A malária mata mais de 1,2 milhão de pessoas em todo o mundo anualmente, quase o dobro do que se pensava anteriormente, de acordo com uma nova pesquisa publicada na sexta-feira que questiona anos de pressupostos sobre a doença transmitida por um mosquito.

KATE KELLAND, REUTERS

03 de fevereiro de 2012 | 16h11

Estudos do passado subestimaram centenas de milhares de mortes porque assumiram erroneamente que a malária matava basicamente os bebês e concentraram suas pesquisas em crianças com menos de 5 anos, informou o estudo feito pelo Instituto para Avaliação e Métrica da Saúde (IHME na sigla em inglês), dos Estados Unidos.

O novo estudo, publicado na revista médica The Lancet, descobriu que na verdade 42 por cento das mortes são de crianças maiores e adultos.

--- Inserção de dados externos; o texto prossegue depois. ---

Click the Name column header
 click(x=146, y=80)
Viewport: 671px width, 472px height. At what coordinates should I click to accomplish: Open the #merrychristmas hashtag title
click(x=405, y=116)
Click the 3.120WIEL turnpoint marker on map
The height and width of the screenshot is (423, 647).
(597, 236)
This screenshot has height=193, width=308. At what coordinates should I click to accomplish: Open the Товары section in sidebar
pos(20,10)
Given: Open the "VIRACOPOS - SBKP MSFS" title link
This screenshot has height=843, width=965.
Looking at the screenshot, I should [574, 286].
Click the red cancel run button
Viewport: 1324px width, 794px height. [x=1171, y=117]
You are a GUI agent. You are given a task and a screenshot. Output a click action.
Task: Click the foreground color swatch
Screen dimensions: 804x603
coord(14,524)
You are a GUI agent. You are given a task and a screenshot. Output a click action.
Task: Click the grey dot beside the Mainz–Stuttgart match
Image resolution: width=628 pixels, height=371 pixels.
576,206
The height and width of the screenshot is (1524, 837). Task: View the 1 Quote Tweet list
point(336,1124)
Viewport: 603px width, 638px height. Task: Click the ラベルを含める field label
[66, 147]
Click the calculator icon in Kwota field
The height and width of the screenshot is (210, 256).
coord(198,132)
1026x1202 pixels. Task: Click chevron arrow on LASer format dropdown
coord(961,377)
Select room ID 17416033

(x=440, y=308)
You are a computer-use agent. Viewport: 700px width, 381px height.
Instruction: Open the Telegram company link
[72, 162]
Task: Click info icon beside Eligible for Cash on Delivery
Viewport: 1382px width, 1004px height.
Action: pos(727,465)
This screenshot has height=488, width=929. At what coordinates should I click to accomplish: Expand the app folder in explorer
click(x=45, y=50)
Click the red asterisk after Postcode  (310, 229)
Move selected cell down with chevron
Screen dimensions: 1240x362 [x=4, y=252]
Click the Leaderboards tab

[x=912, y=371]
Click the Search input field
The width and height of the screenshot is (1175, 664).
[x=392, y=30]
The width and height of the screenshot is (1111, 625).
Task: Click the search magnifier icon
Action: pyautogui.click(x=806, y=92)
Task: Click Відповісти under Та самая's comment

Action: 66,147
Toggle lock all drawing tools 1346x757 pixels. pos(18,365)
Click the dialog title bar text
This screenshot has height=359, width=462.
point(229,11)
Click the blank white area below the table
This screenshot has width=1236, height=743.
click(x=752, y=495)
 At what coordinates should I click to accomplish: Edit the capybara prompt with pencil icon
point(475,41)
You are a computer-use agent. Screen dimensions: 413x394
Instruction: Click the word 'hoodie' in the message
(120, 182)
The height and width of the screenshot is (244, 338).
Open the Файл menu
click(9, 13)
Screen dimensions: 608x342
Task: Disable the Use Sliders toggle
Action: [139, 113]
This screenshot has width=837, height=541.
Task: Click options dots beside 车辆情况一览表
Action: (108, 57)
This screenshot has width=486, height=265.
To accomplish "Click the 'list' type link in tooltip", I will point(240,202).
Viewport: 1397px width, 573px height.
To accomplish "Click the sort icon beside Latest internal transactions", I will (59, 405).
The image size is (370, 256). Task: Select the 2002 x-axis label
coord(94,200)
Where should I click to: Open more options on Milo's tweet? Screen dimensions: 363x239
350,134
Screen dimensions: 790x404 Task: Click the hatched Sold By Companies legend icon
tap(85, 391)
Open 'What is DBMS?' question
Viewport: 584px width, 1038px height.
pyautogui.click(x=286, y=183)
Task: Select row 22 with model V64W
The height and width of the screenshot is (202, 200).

O número mais elevado de vítimas indica a necessidade de aumentar os fundos para combater a malária, mesmo que os governos estejam pressionados a cortar suas despesas com assistência em meio à crise econômica global, afirmaram os pesquisadores.

"Você aprende na faculdade de Medicina que as pessoas expostas à malária na infância desenvolvem imunidade e raramente morrem de malária quando adultos", disse Christopher Murray, que liderou o estudo como diretor do IHME. "Descobrimos nos registros hospitalares, nas certidões de óbito, em pesquisas e em outras fontes que esse não é o caso."

No trabalho -- no qual foram usados novos dados e modelos de computador para construir um banco de dados histórico para a malária entre 1980 e 2020 --, eles descobriram que mais de 78 mil crianças entre 5 e 14 anos e mais de 445 mil pessoas com 15 anos ou mais morreram de malária em 2010. Isso significa que mais do que quatro em 10 entre todas as mortes por malária foram de pessoas com mais de 5 anos.

No total, o número de mortes por malária no mundo subiu de 995 mil em 1980 para chegar a um pico de 1,8 milhão em 2004, e depois cair de novo para 1,2 milhão em 2010, descobriu o estudo.

O mais recente relatório global da Organização Mundial da Saúde (OMS) dizia que o número estimado de mortes por malária havia caído para 655 mil em 2010, quase a metade do número do estudo do IHME.

A malária é endêmica em mais de 100 países no mundo, mas pode ser prevenida pelo uso de redes de proteção nas camas e pulverizações em áreas internas para afastar o mosquito que transmite a doença.